Despite this blessed relief, all of this does illuminate a significant problem with the British media – particularly in politics. Because, if the only political information people receive is another scandal or government crisis, is it any wonder that political apathy is at an all-time high? Is it a surprise that people hate politicians when the only side of them they actually see is the scandalous, rule-breaking, useless buffoon portrait?

And this is a problem because not all politicians are like that. In fact, not even the ones who are frequently accused of being like that are like that at all. I know this because I have been lucky enough to work with some of them. And, actually, the vast majority of politicians are angels of the earth. You have to be, if you’re going to work what is essentially a 7-day week for people who will consistently loathe you by virtue of being a politician.

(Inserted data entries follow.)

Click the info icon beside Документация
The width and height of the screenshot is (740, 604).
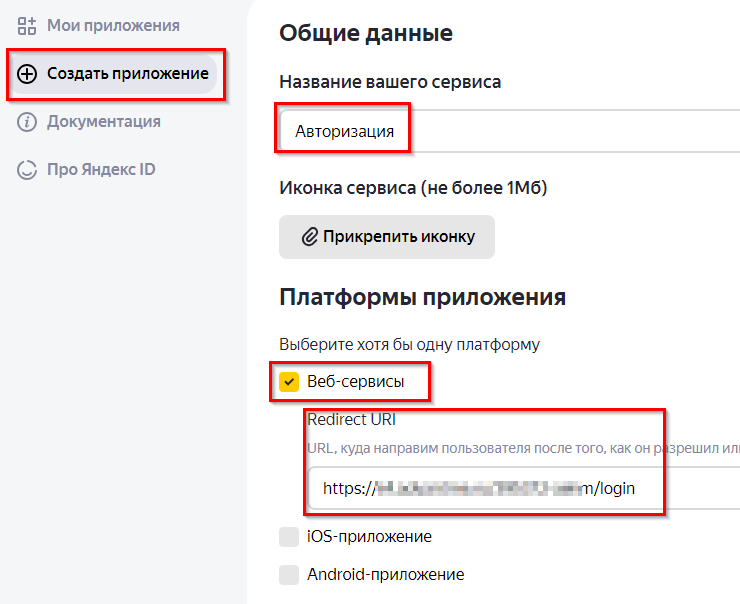27,122
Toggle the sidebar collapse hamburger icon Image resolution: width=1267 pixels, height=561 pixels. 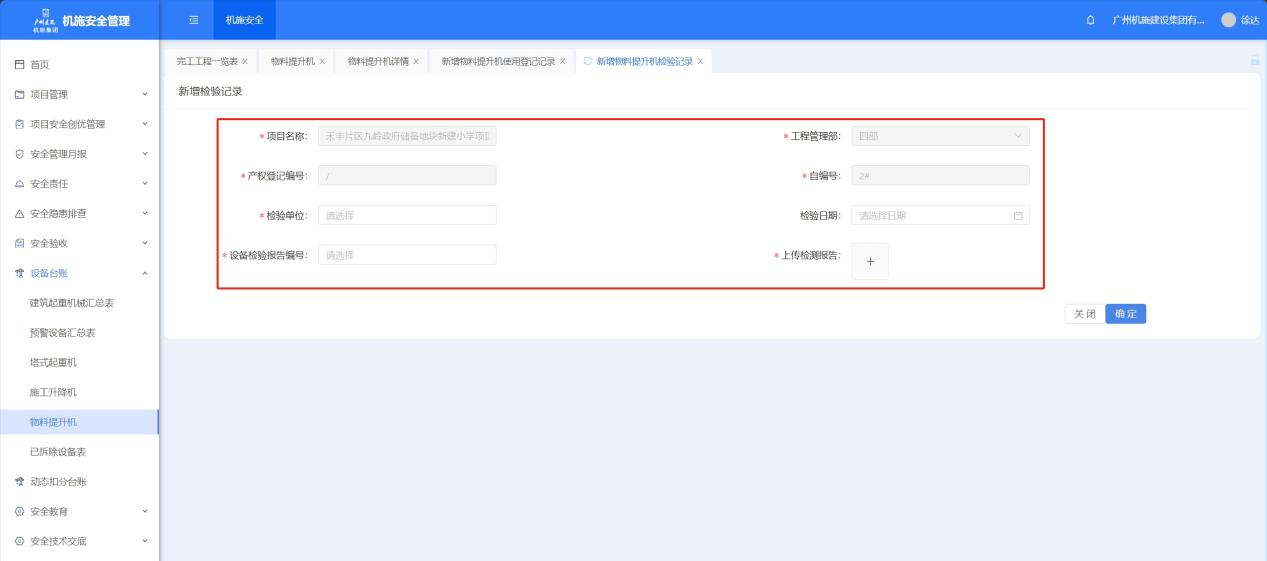click(194, 20)
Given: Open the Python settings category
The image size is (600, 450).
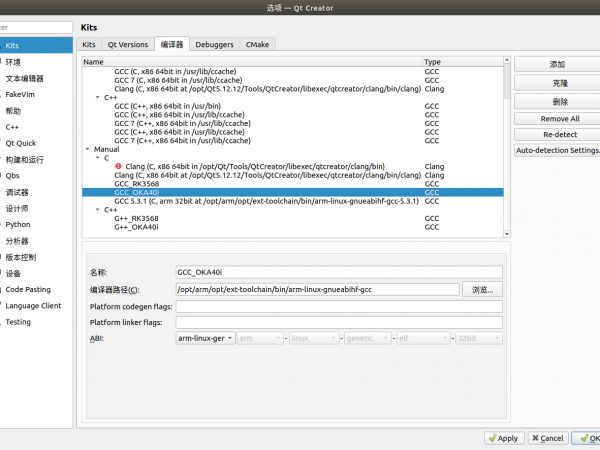Looking at the screenshot, I should (x=18, y=225).
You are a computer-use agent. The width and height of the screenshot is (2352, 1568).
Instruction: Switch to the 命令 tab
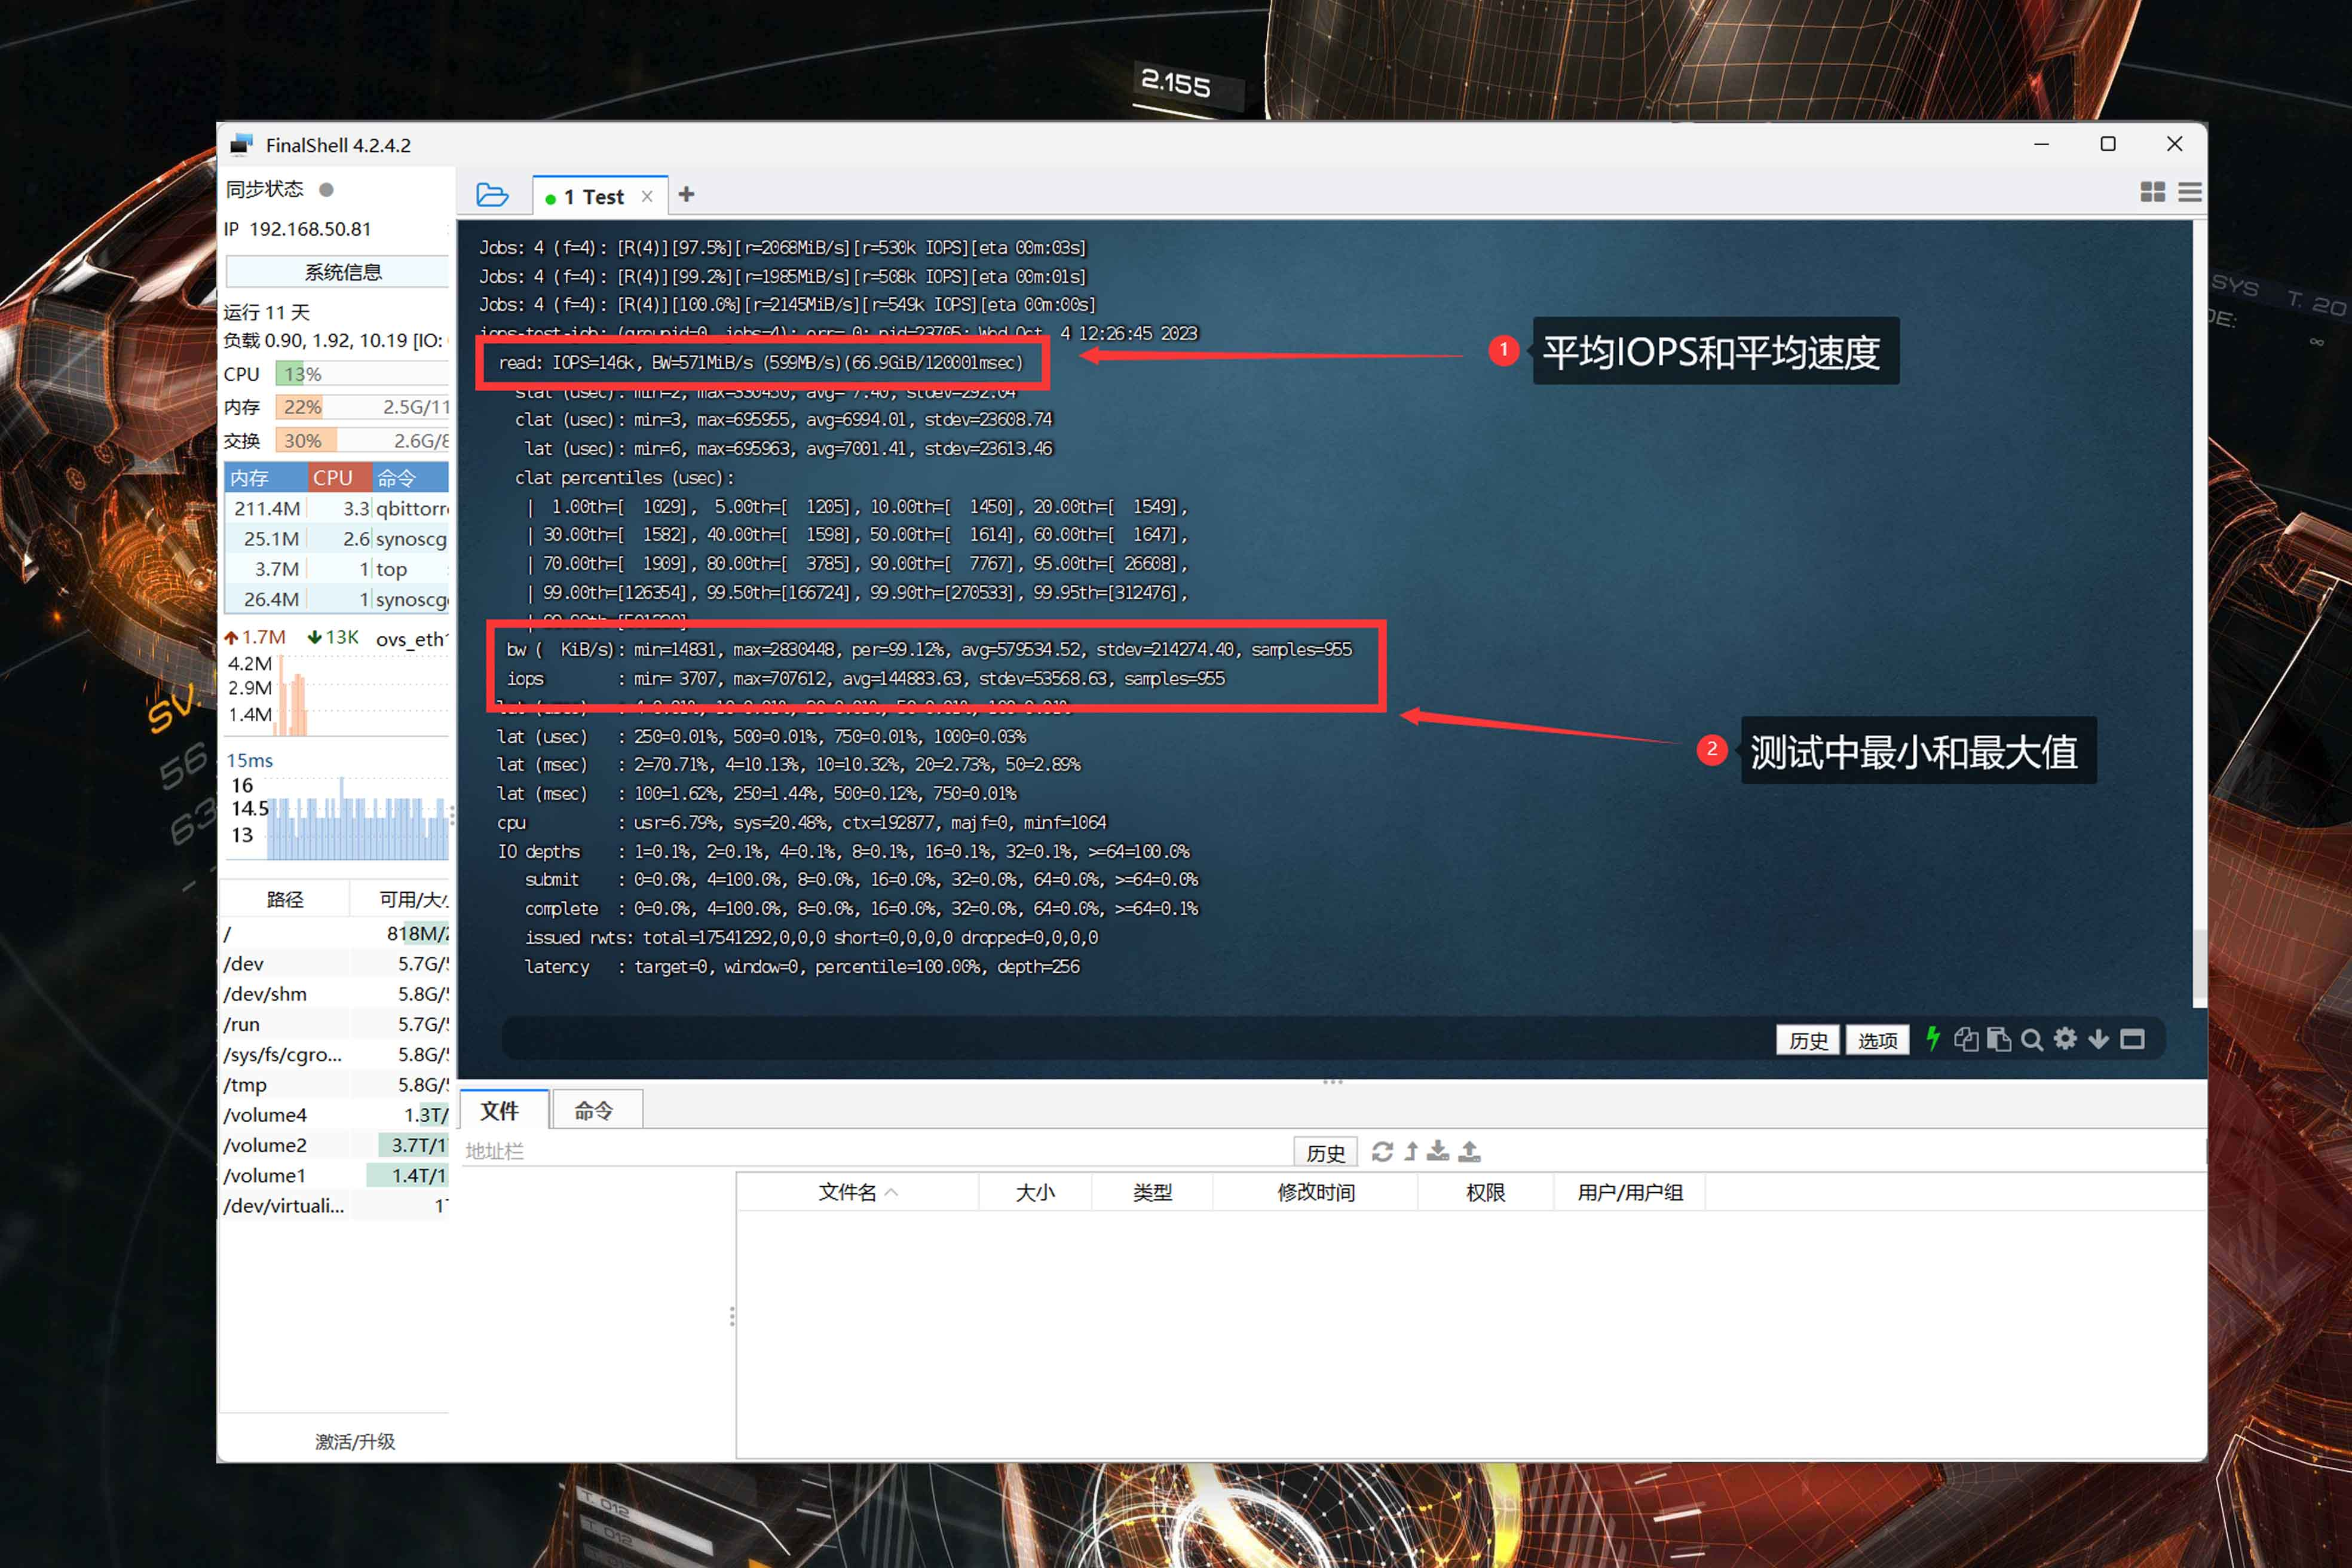(594, 1110)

You hear nothing of this in the news. When Parliament isn’t sitting, our country’s leaders are on holiday, yell the media. They’re not. They’re working hard in their constituencies, improving the lives of local people. But they still all get tarnished with the same toxic brush.

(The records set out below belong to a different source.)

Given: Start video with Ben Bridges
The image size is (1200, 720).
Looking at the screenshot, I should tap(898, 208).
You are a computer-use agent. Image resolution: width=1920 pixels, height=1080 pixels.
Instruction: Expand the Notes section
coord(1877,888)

Unfortunately, in these circumstances, this leads me to the conclusion that no news is good news. The fact nobody knows what Rishi Sunak is doing is a good thing. Because the only time you’ll know what Rishi is up to is when he messes up.

You can’t even assume that the reason nobody seems to know his whereabouts is because he’s gone off-grid to have some thinking time in the Bahamas. You can be sure that, if this was the case, we’d have ‘Sunny Jim’ and ‘crisis, what crisis?’ all over again.

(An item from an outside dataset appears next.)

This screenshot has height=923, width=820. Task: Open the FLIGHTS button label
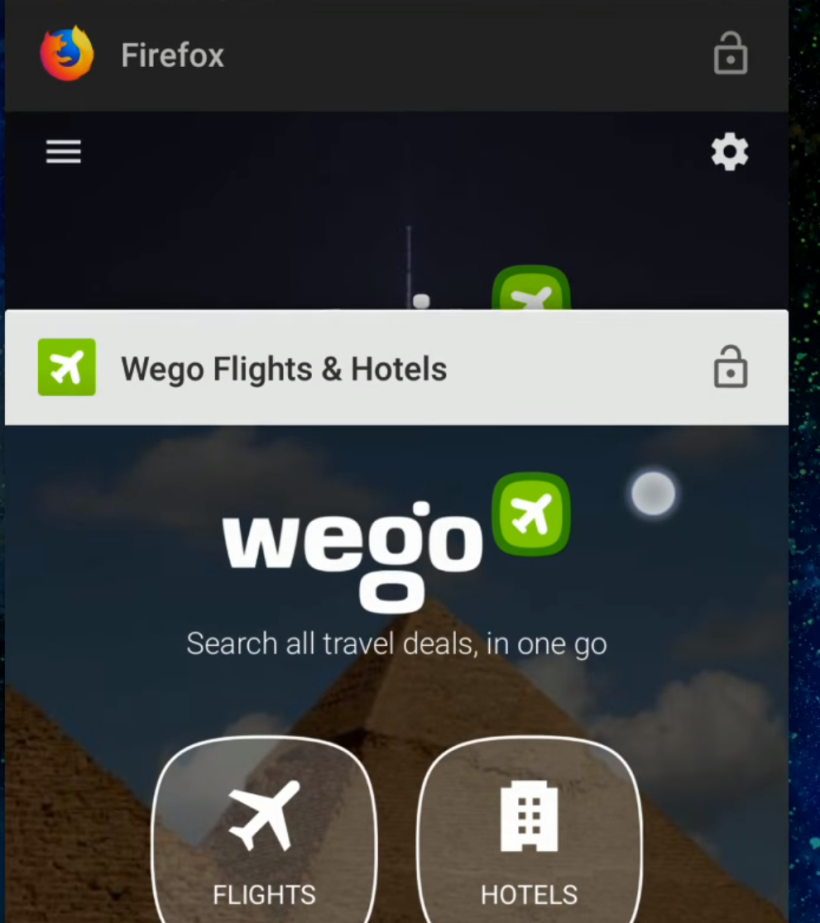264,895
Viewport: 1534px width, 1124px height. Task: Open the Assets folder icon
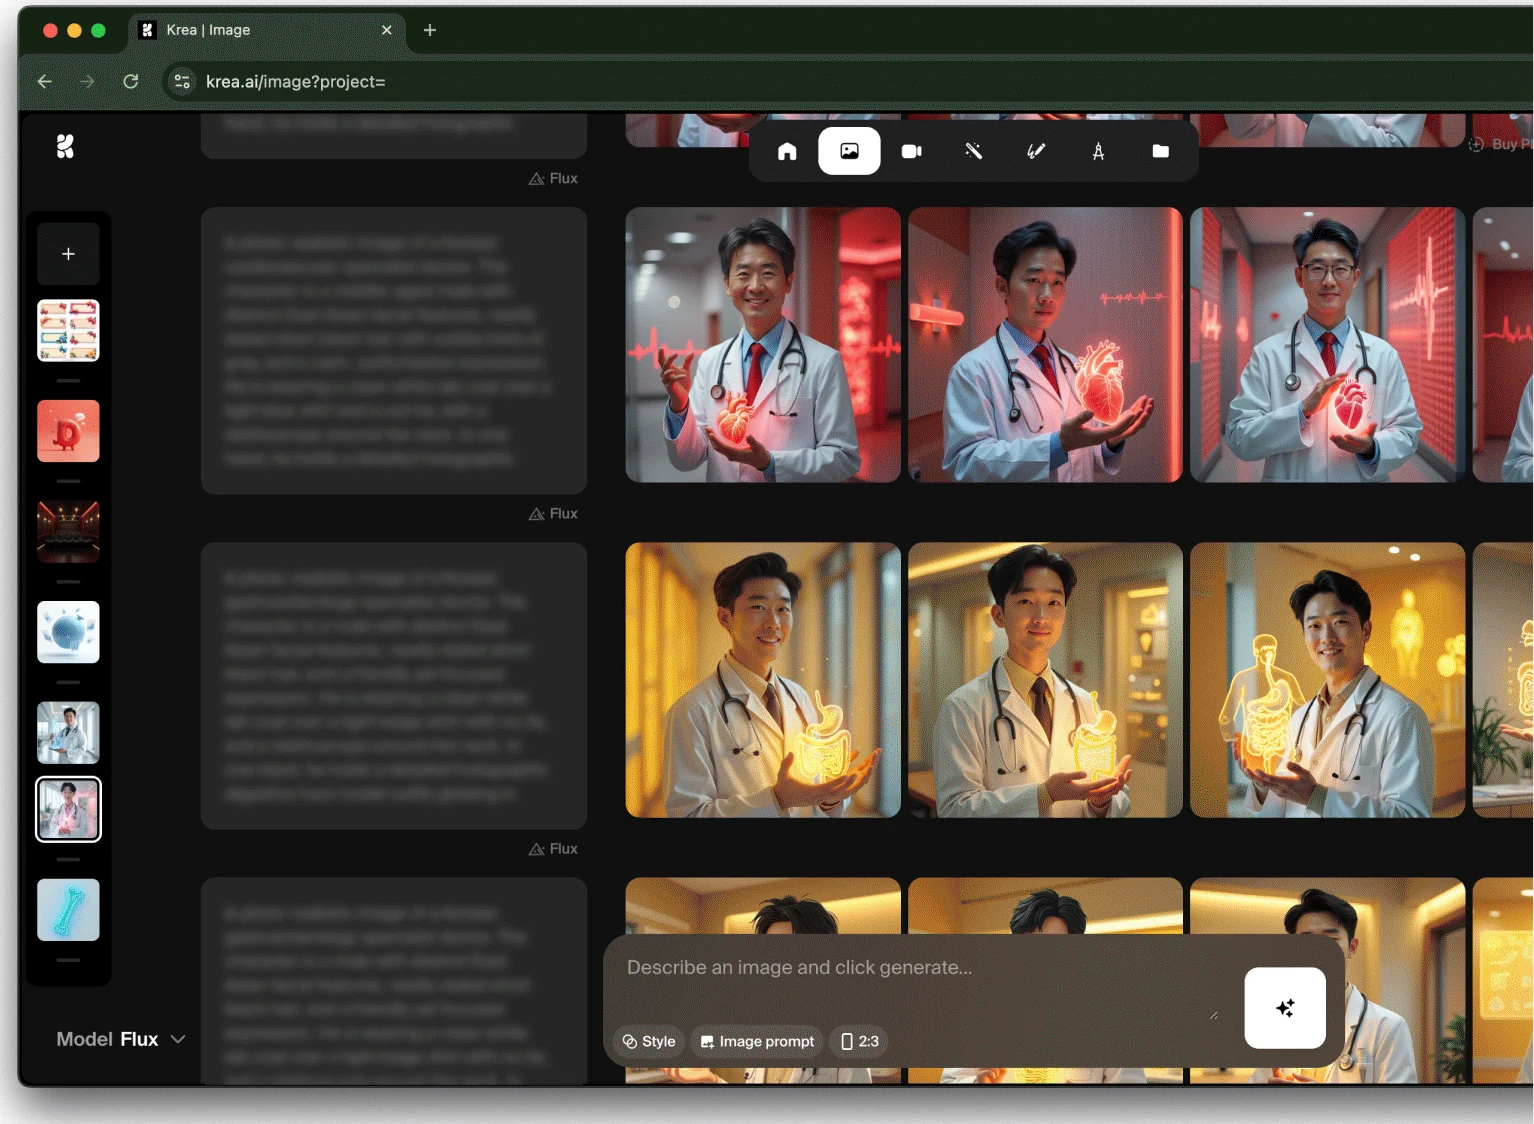pyautogui.click(x=1160, y=151)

In fact, the only off-the-grid spot that Rishi seems to have hibernated to is his equivalent of an old-age pensioner retiring to ‘the garden shed’. In other words, your Prime Minister is beavering away in his office. Which is why you never hear anything. Because that’s all incredibly boring in an era where TikTok has shortened our attention spans to a tenth of a second and where we’re trained to seek out bad news. A man working hard in an office is less interesting than watching paint dry.

So, until you see a ‘BREAKING NEWS’ headline plastered across the whole world and his wife, just peacefully assume that he’s doing a good job. The loudmouths in the media won’t ever tell you that part of the story.